**Task to complete:** The expected output is an exact copy of the lines from the one containing "The width and height of the screenshot is (696, 530)." to the final line below, minus any pictures.

[Opening Data records section]

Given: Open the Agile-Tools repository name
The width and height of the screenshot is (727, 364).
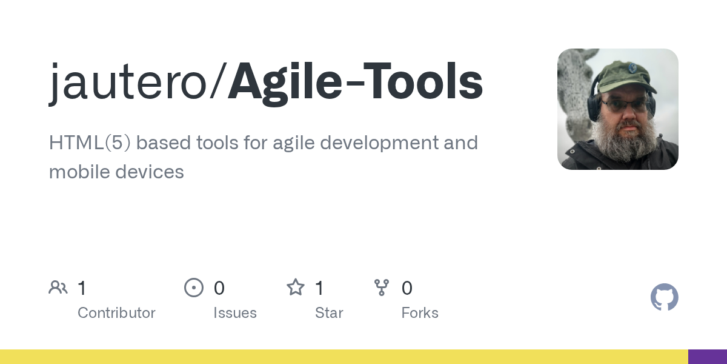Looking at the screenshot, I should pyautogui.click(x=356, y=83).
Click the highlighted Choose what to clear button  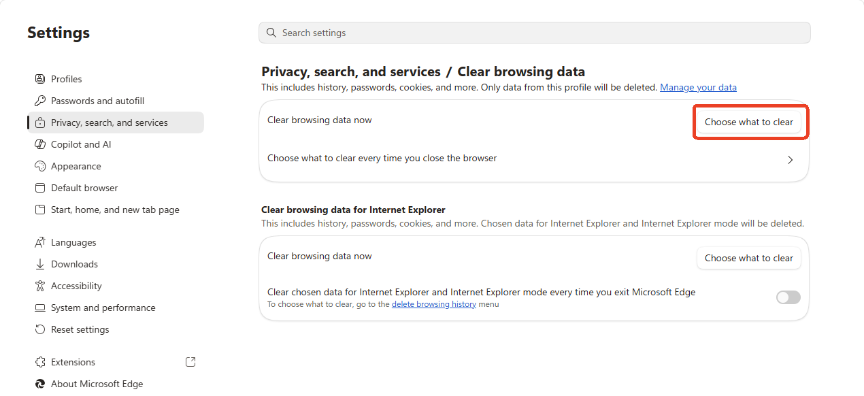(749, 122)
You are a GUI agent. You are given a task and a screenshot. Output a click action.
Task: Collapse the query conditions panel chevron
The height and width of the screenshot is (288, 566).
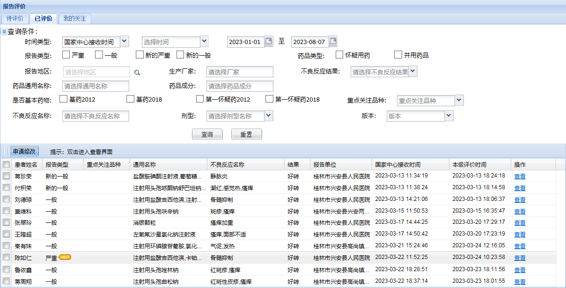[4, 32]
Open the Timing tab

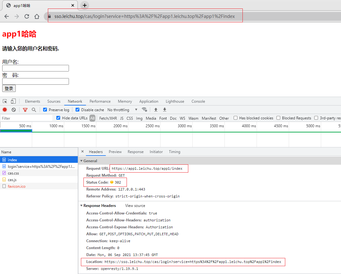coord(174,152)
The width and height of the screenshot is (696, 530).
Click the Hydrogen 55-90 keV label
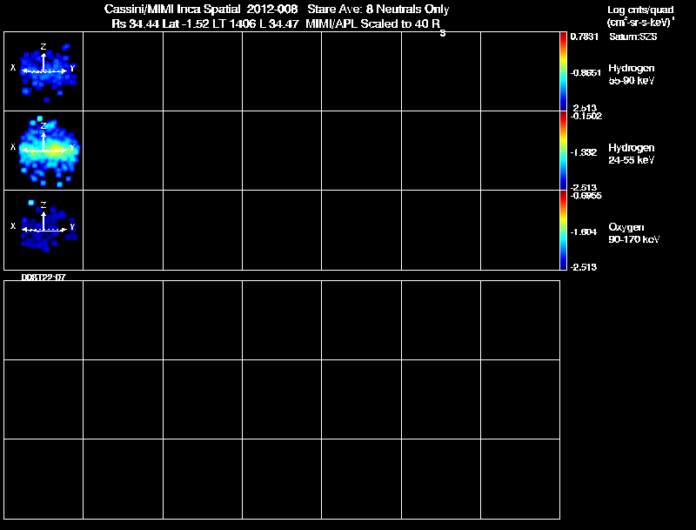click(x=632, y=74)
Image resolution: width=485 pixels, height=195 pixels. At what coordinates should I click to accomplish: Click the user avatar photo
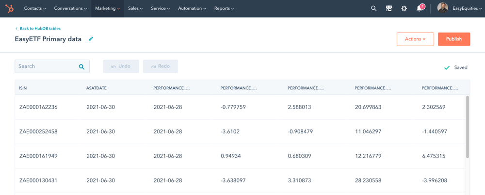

[Closing Data records section]

**Exercise output:**
The width and height of the screenshot is (696, 530).
Click the Hydrogen 55-90 keV label
click(x=632, y=74)
Image resolution: width=485 pixels, height=195 pixels. At what coordinates should I click to accomplish: Click the user avatar photo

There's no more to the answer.